Network traffic between the individual nodes of a Couchbase-Server cluster can be encrypted, in order to optimize cluster-internal security.
Couchbase Server supports node-to-node encryption, whereby network traffic between the individual nodes of a cluster is encrypted, in order to optimize cluster-internal security.
Node-to-node encryption can be established on either of two levels:
Control. Cluster-management information passed between nodes by the Cluster Manager and related low-level processes is encrypted. However, the data that is passed between nodes by Couchbase Services continues to be passed in the clear. When node-to-node encryption is first enabled, this is the default.
All. Both cluster-management information and data is passed in encrypted form. Node-to-node encryption can be supported by means of either the Couchbase-provided certificates with which nodes are protected by default; or certificates installed by the administrator.
For practical steps towards set-up, see Manage Node-to-Node Encryption.
Node-to-node encryption is disabled by default. Note that auto-failover must be switched off both for a change to be made to the cluster’s address-family, and for encryption to be enabled or disabled: auto-failover can be switched back on after the necessary changes have been made. (This requirement prevents nodes that are undergoing changes from being determined unresponsive during the process, and unnecessarily failed over.)
Node-to-node encryption is managed by means of the Couchbase CLI. The typical command-sequence is summarized below.
Change address family. Both IPV4 and IPV6 addresses are supported: one or the other must be selected. The selected setting is applied to every node in the cluster. The address family is changed by means of the ip-family CLI command.
Enable cluster encryption. Cluster encryption must be specifically enabled: by default, it is disabled. To enable or disable cluster encryption, or to determine the current setting, use the node-to-node-encryption CLI command.

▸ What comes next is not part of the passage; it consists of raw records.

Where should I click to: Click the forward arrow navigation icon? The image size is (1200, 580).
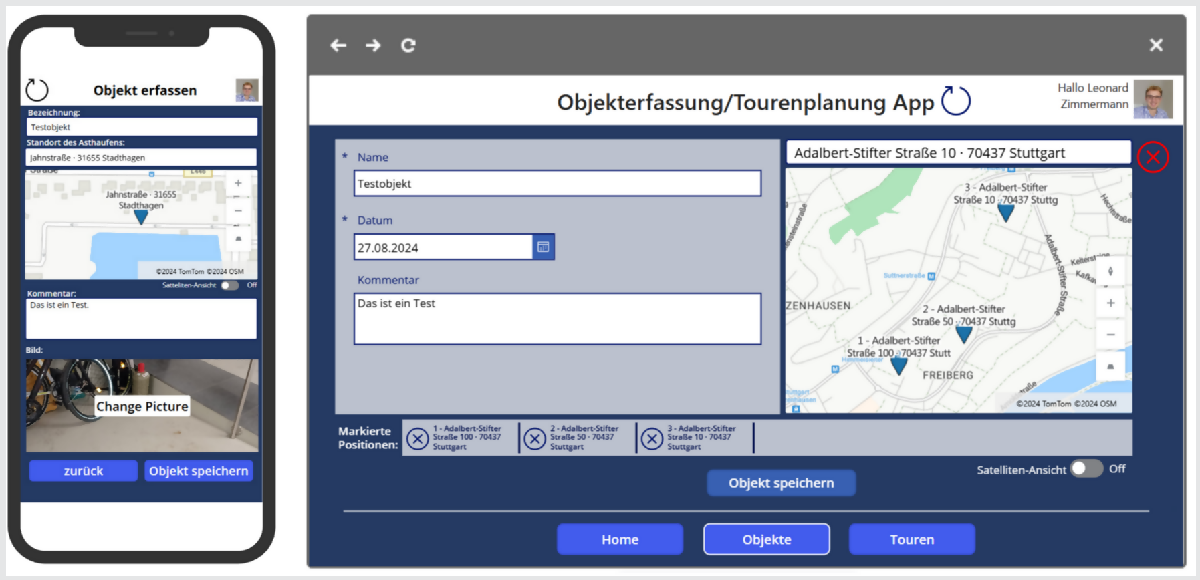(372, 45)
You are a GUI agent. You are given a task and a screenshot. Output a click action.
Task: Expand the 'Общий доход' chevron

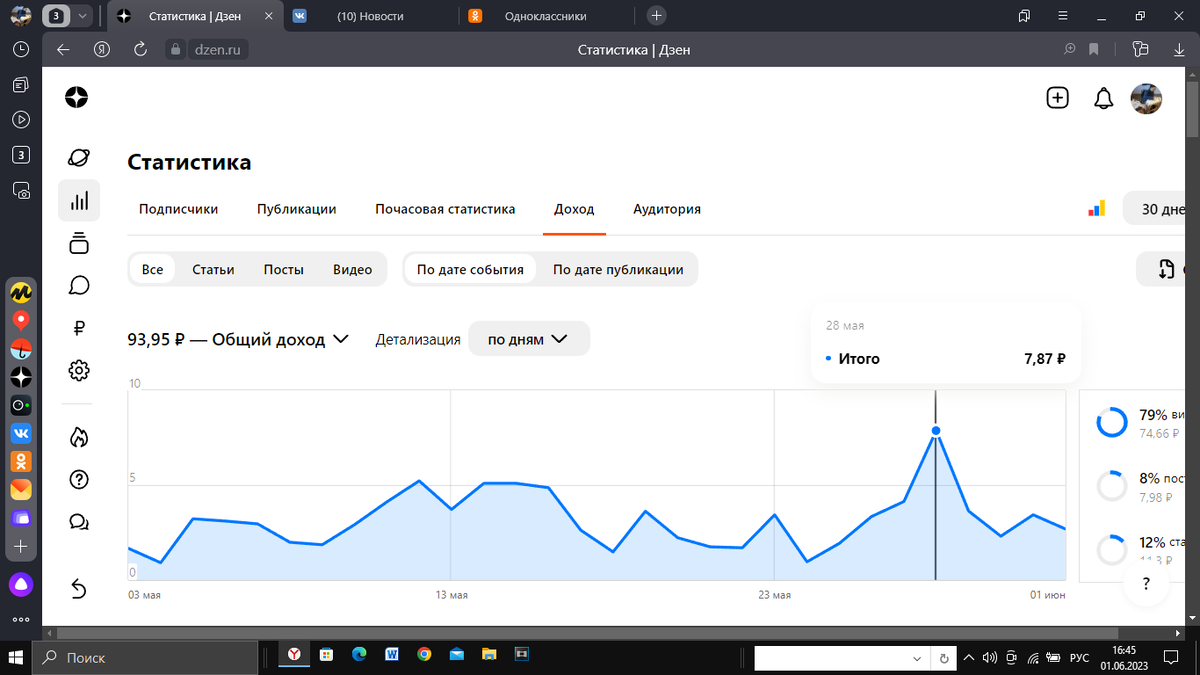(340, 339)
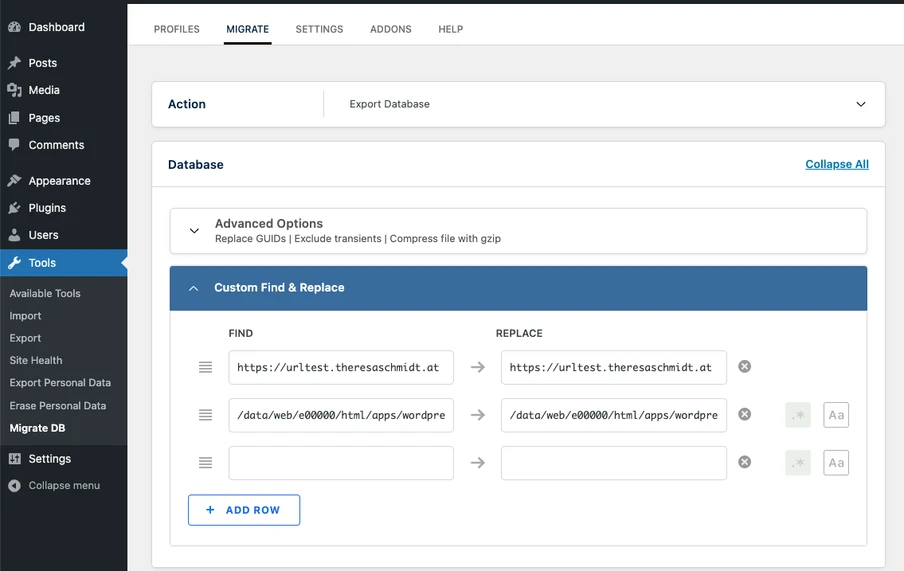This screenshot has width=904, height=571.
Task: Open Media via its sidebar icon
Action: point(14,90)
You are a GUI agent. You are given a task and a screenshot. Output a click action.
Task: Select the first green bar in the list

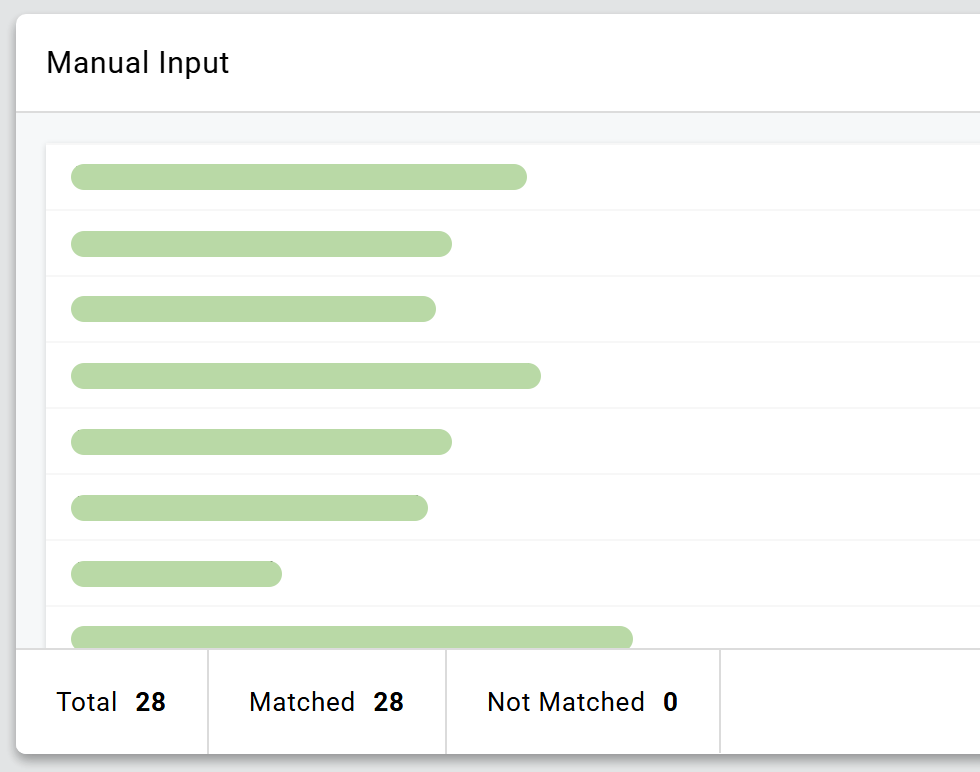(298, 177)
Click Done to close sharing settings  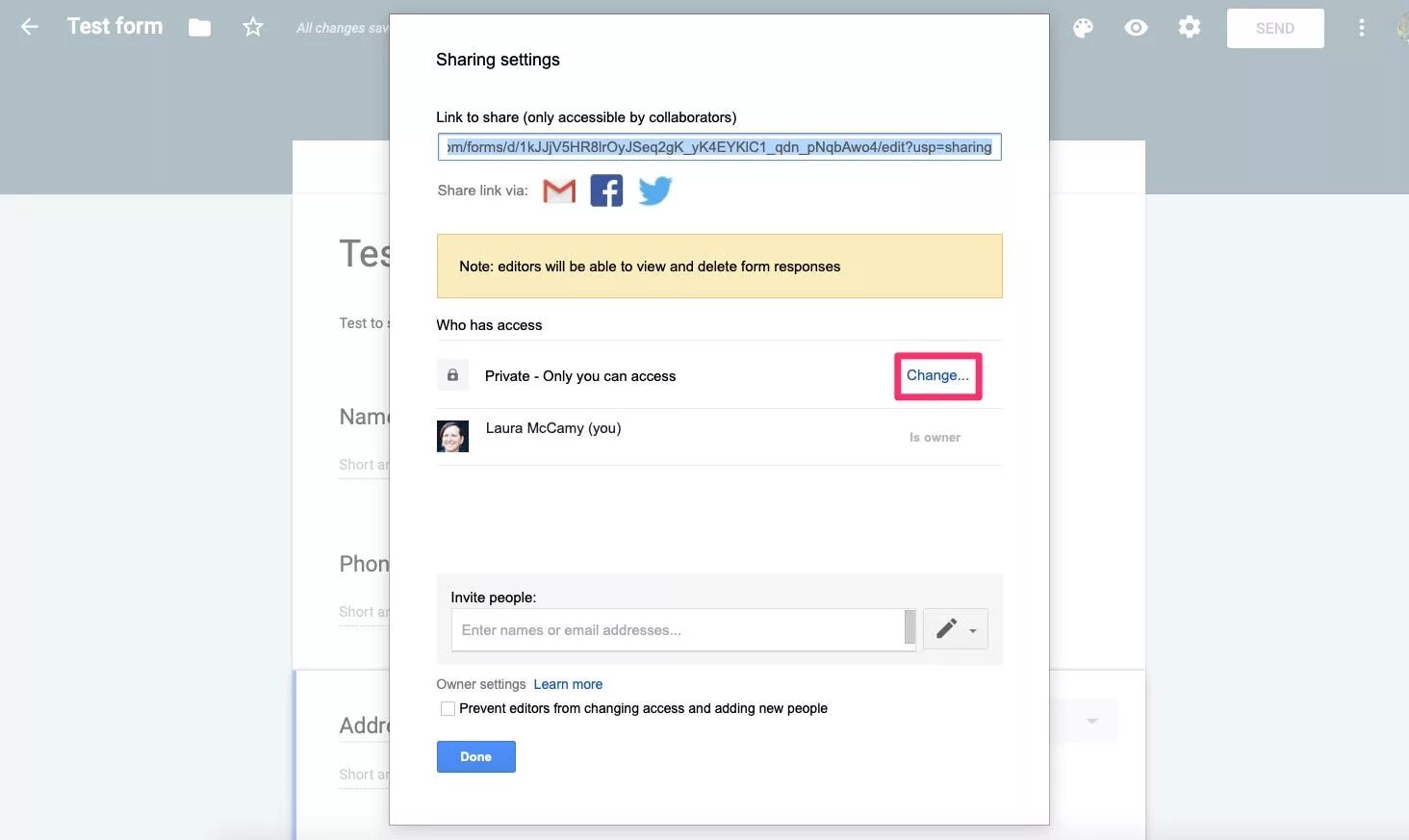[475, 756]
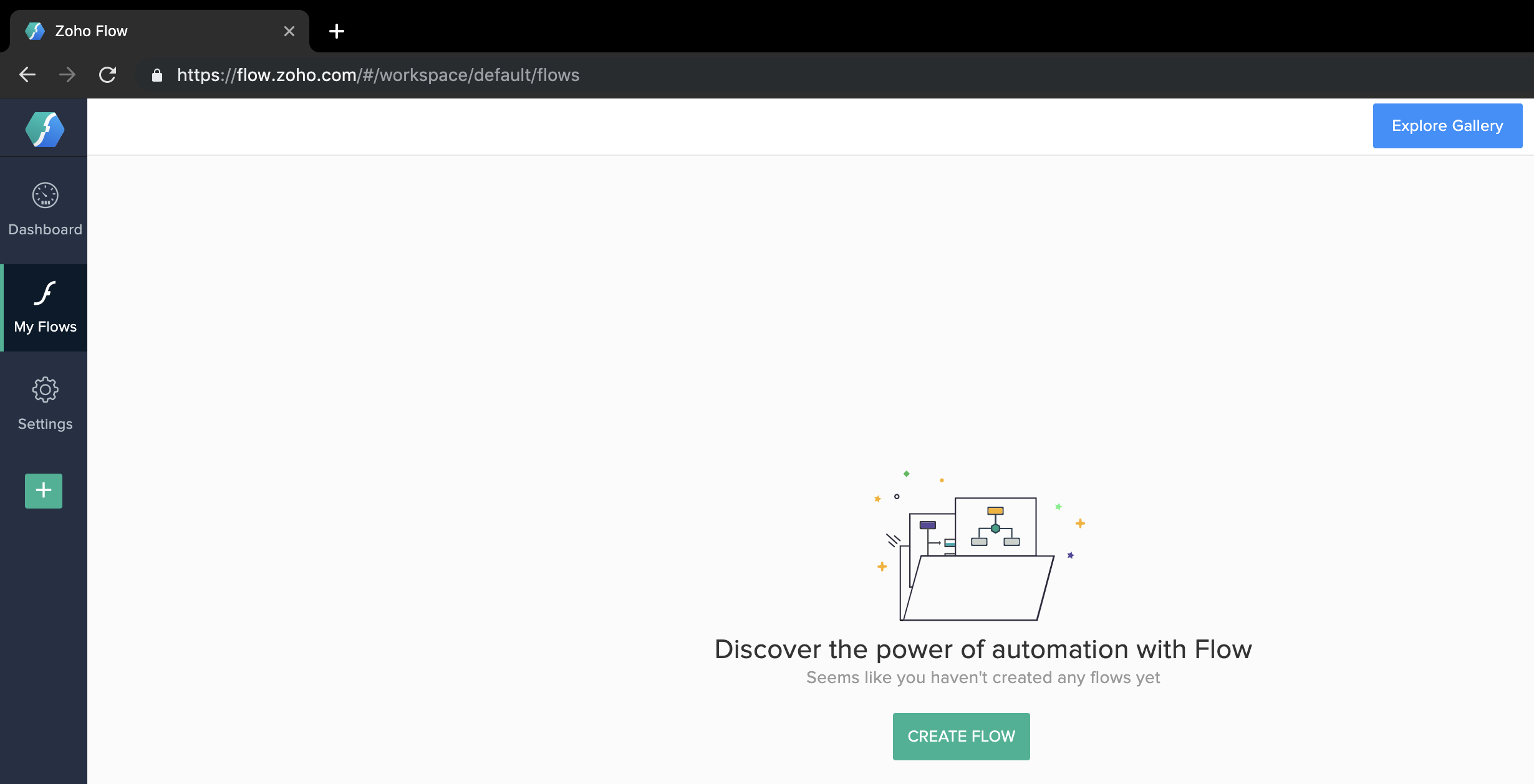
Task: Click the CREATE FLOW button
Action: (961, 736)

Establish cluster encryption-level. This determines whether only cluster-management information or both cluster-management information and data will be passed in encrypted form: these are respectively the control and all encryption levels. Use the setting-security CLI command to specify or to get the current setting.
If required, re-enable auto-failover.
For a more detailed account of this sequence, see Manage Node-to-Node Encryption.
Before the root or intermediate certificates for a cluster are either uploaded for the first time, or are subsequently rotated, node-to-node encryption should be disabled:
Use node-to-node-encryption, to disable node-to-node encryption. Note that node-to-node encryption cannot be disabled when the encryption-level has been specified as all. Before attempting to disable, determine the encryption-level, and if necessary, change it to control.
Re-enable node-to-node encryption, using node-to-node-encryption, and establish the appropriate level of encryption.
Note that the node certificates for a cluster can be created or rotated without node-to-node-encryption being disabled.